Rosetta es la misión más compleja que ha llevado a cabo la Agencia Espacial Europea (ESA), cuyos responsables insisten en que está y seguirá siendo un éxito pese a los problemas del módulo Philae, actualmente en modo reposo por falta de energía y agarrado con dos de sus tres patas al cometa.

Philae se separó el pasado miércoles de la sonda Rosetta hacia su objetivo, el cometa 67/P Churyumov-Gerasimenko, y antes de entrar en estado de hibernación consiguió completar uno de sus principales cometidos: activar el resto de instrumentos, entre ellos el espectrómetro químico y el taladro, y enviar sus datos.

Se trata de "algo importantísimo", declara Miguel Pérez-Ayúcar, líder de Operaciones Científicas y Planificación de Rosetta, ya que los datos de ambos estaban a bordo de Philae, que no tuvo tiempo de enviarlos en su penúltimo contacto de comunicaciones con Rosetta. El taladro está encargado de perforar la superficie del cometa, tomar muestras y analizarlas en un pequeño laboratorio "in situ".

Con esto, la ESA tiene datos de todo el "pack" de instrumentos de Philae, como de densidad, de propiedades térmicas y mecánicas de la superficie del cometa, además de unas cuantas instantáneas: "solo tener las imágenes en alta resolución de cómo es esa superficie ya es un éxito y un hito".

También la misión, porque como recuerda Pérez-Ayúcar, el aterrizaje de Philae solo es una parte de un proyecto que durará hasta finales de 2015 o principios de 2016, meses en los que está previsto Rosetta persiga al cometa en su trayectoria al Sol.

Philae logró posarse en el cometa el pasado día 12 tras tres aterrizajes y dos rebotes, lo que hizo que no cayera en el punto programado, un susto que después trajo sus consecuencias.

Y es que, tras siete horas de vuelo, Philae no pudo disparar sus arpones, diseñados para clavarse en la superficie hasta dos metros. Sin embargo, el principal problema no ha sido tanto su fijeza, sino la falta de luz que recibe.

El lugar donde se posó -aún no se sabe con exactitud dónde-, está en sombra, rodeado de rocas: en la zona correcta hubiese tenido siete horas de luz solar al día que le habrían permitido cargar las baterías, frente a la hora y media actual por lo que ahora todo depende de las maniobras de reorientación.

La sonda Philae cae en un profundo sueño 

La sonda Philae de la ESA ha caído en "modo inactivo" este sábado para un potencialmente largo silencio, tras agotarse sus baterías y no tener suficiente luz solar para recargar. En este modo, todos los instrumentos y la mayoría de los sistemas de a bordo se cierran.

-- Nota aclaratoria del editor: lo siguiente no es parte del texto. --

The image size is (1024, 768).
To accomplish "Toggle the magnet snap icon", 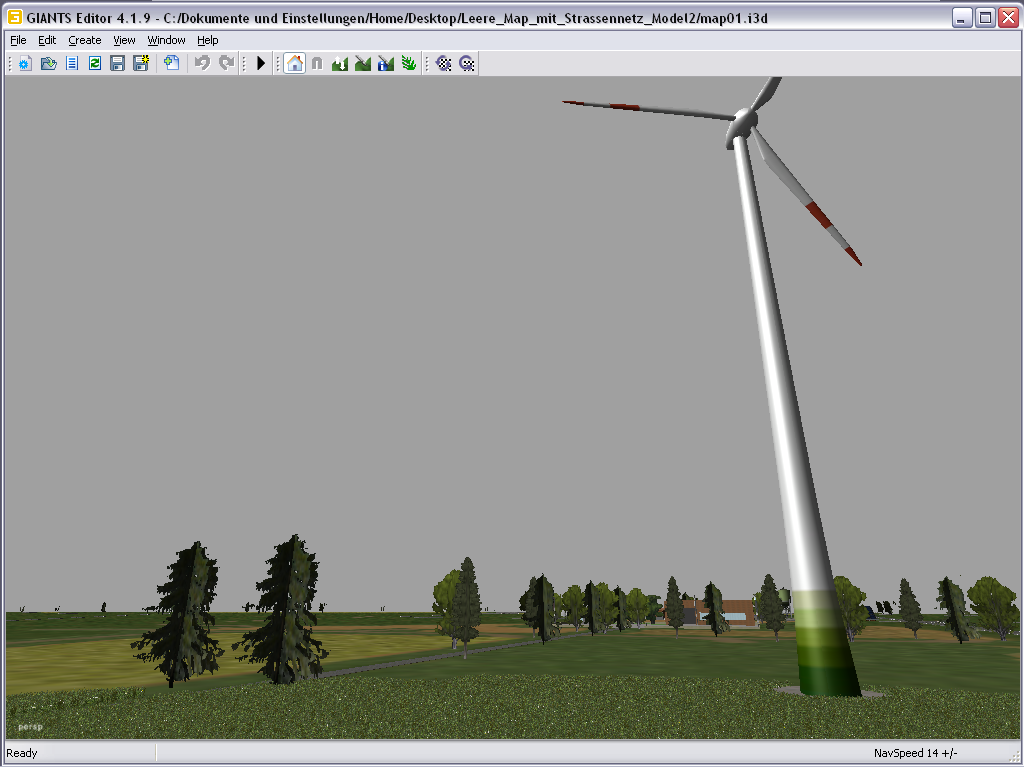I will [x=317, y=63].
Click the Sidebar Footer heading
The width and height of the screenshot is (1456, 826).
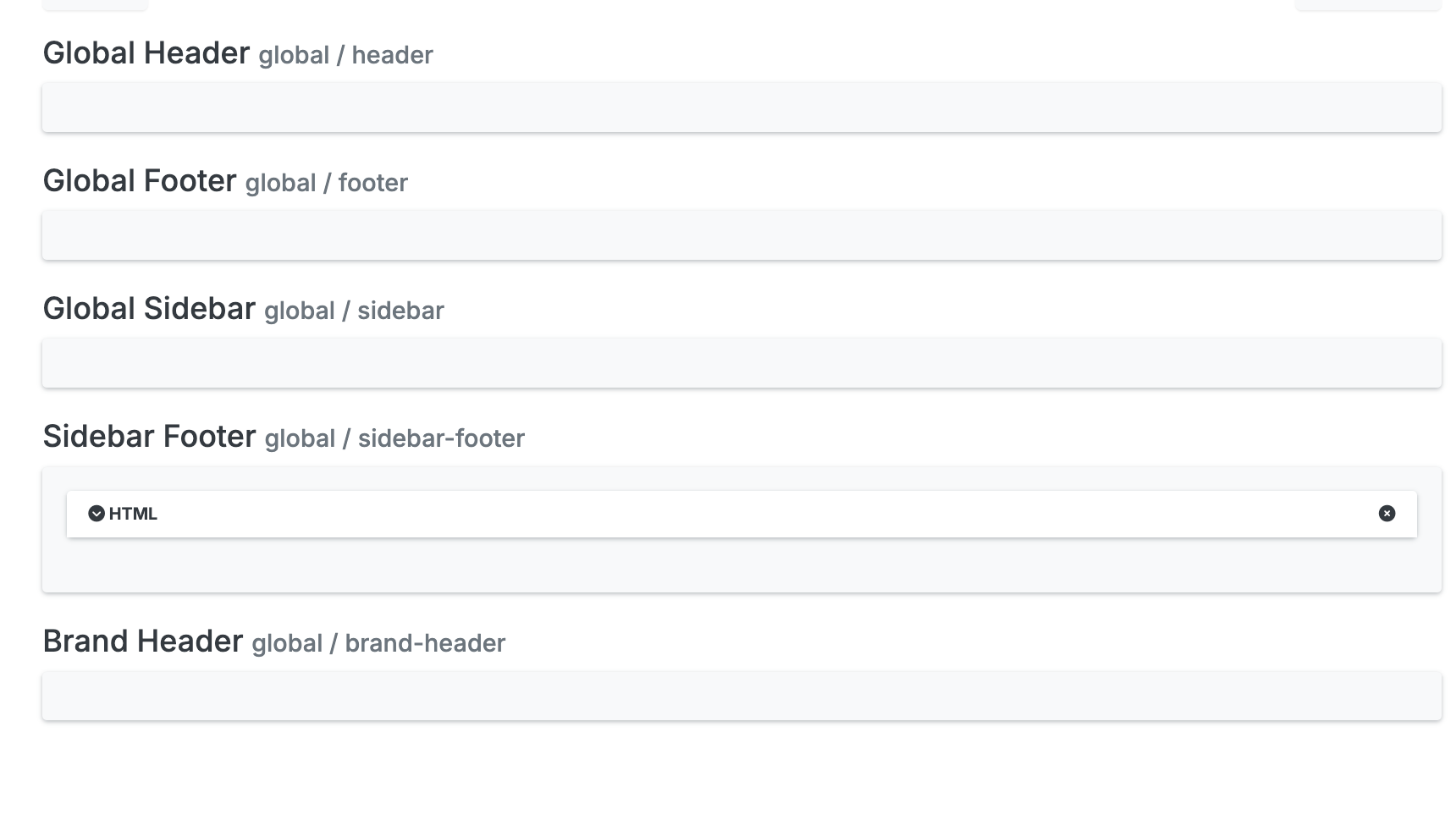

"Antes de caer en silencio, el aterrizador ha sido capaz de transmitir todos los datos científicos recogidos durante la Primera Secuencia de actividad científica", explicó Stephan Ulamec, responsable del aterrizaje, desde la sala de control de operaciones de la ESA en Darmastadt, Alemania.

Philae consiguió perforar el suelo del cometa con su taladro y emplazó un termómetro en la superficie del cometa.

El contacto se perdió a las 01:36 hora centroeuropea, no mucho antes de la pérdida de comunicación programada, que habría ocurrido de todas formas al caer la sonda Rosetta por debajo del horizonte. En la imagen, los controladores de la misión posan en una foto histórica poco después de perder contacto. A partir de ahora, no será posible ningún contacto, a menos que suficiente luz del Sol alcance los paneles solares para generar la energía suficiente para despertar al módulo. La posibilidad de que esto pueda suceder se vio impulsada horas antes, cuando los controladores de la misión enviaron comandos para girar el cuerpo principal del módulo de aterrizaje, ya que los paneles solares son fijos. Esto puede haber expuesto más área del panel a la luz solar.